--- EXERCISE DESCRIPTION ---
Copy exactly. Begin at the line containing "Image resolution: width=1078" and stop at the last line of the entries, omitting any pictures.

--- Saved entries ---
+--
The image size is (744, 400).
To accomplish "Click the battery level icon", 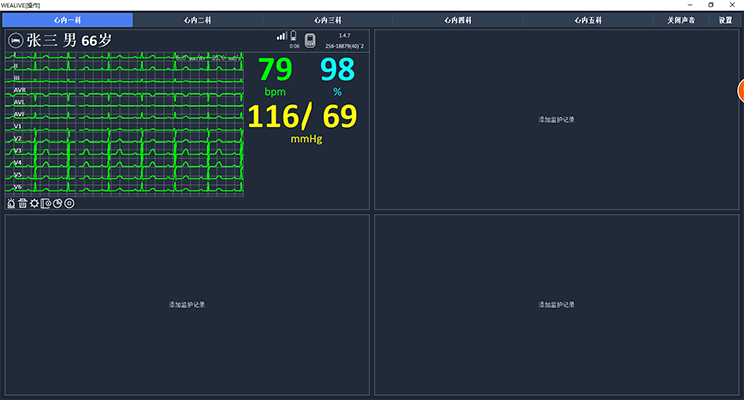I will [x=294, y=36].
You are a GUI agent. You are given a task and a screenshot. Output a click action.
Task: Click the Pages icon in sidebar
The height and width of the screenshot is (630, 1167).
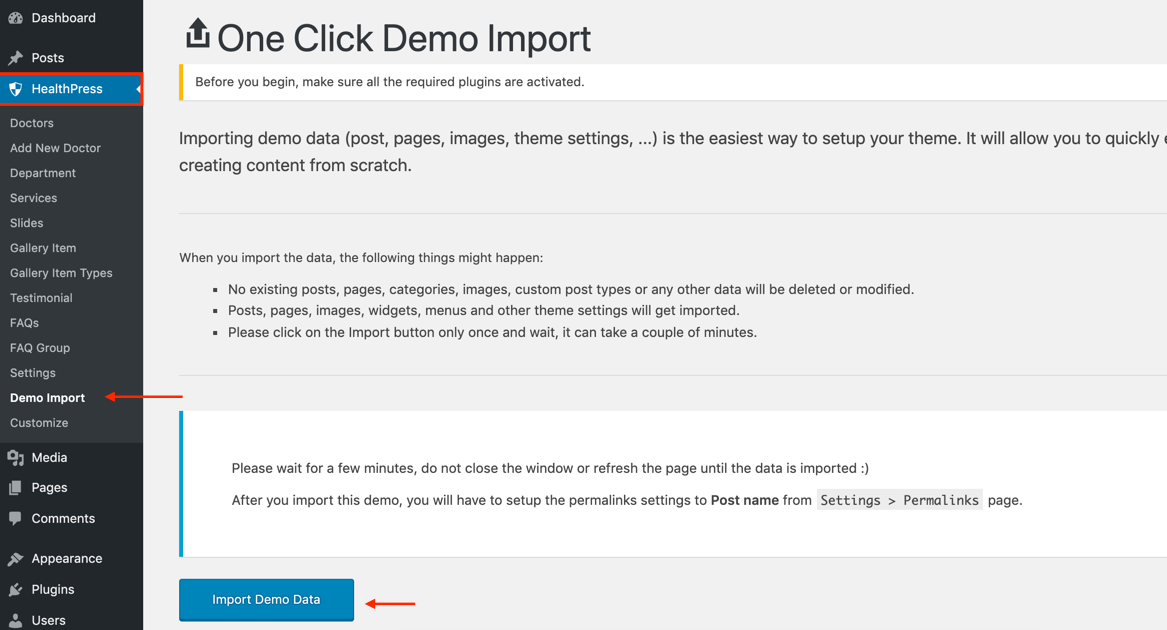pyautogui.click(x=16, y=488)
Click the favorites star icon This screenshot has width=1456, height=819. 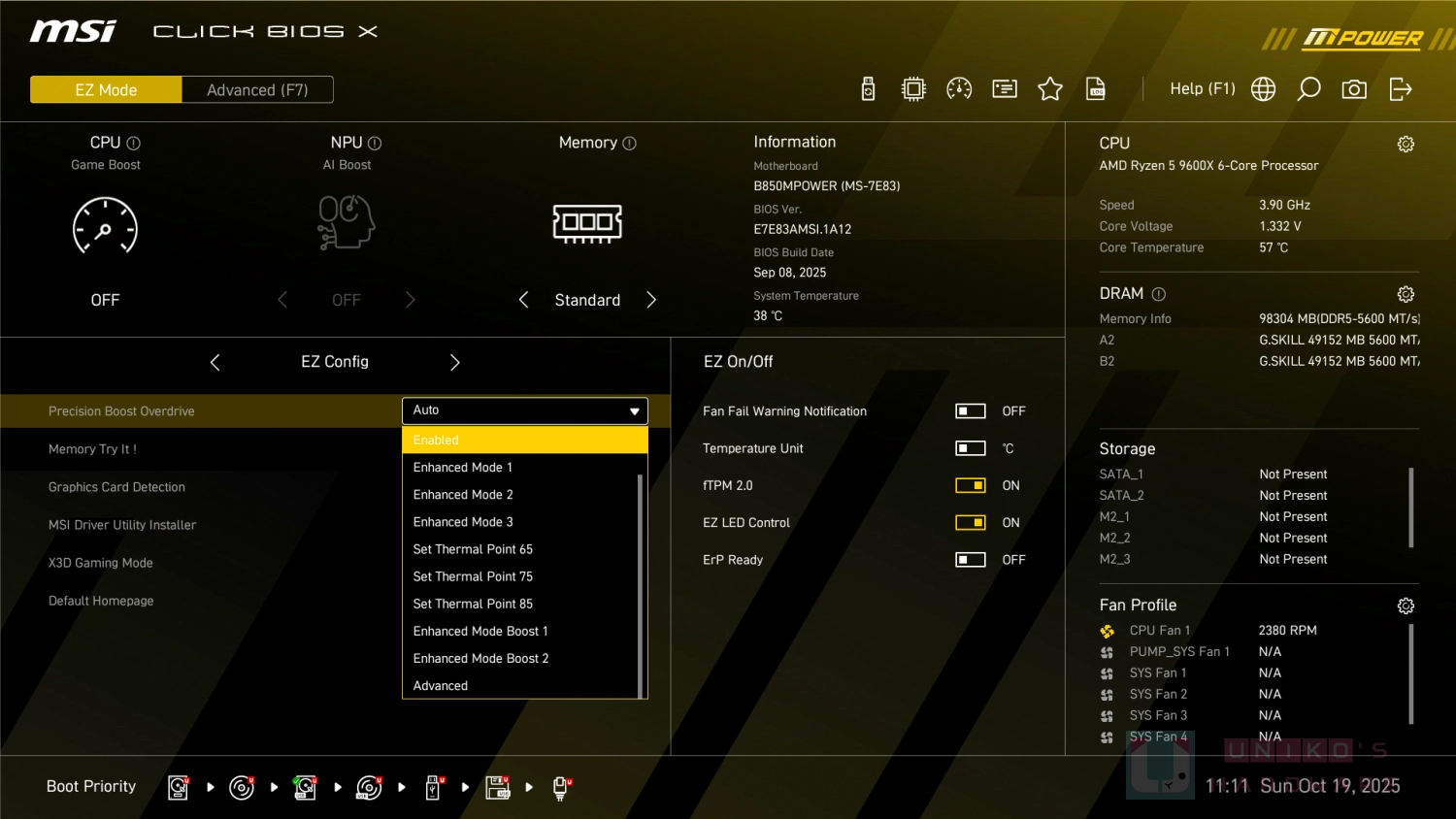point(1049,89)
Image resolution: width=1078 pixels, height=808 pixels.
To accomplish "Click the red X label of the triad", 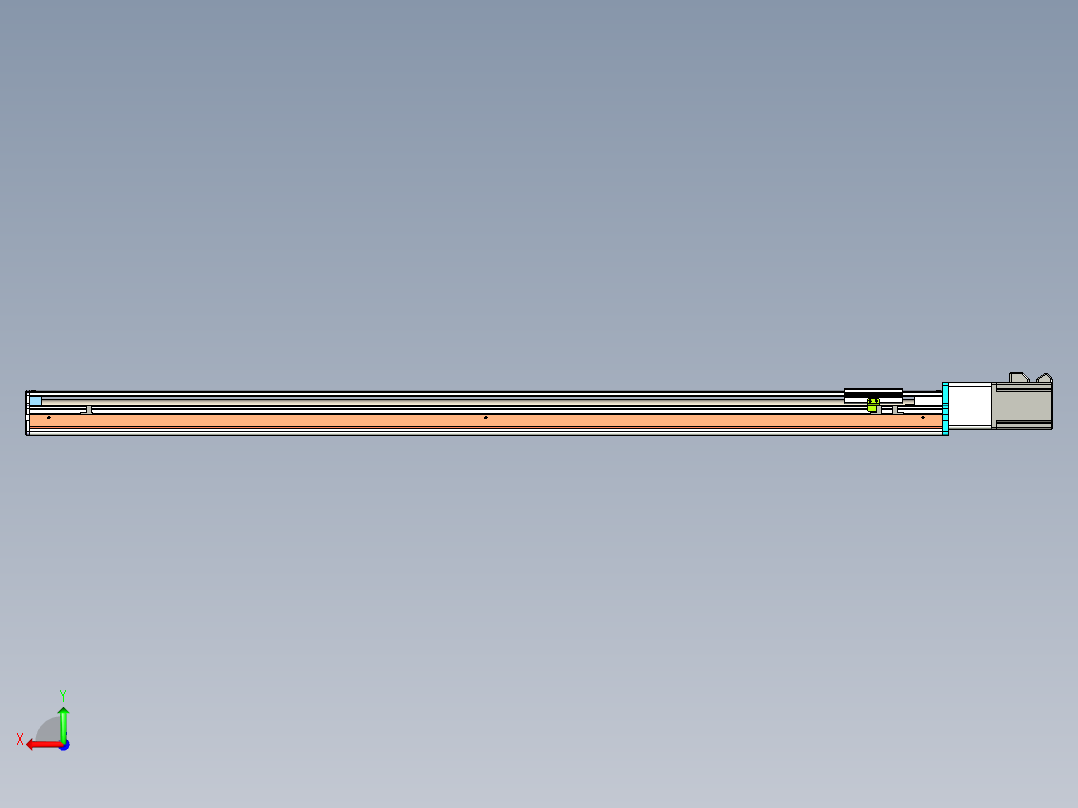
+--
--- EXERCISE RESPONSE ---
Image resolution: width=1078 pixels, height=808 pixels.
To accomplish "Click the red X label of the triad", 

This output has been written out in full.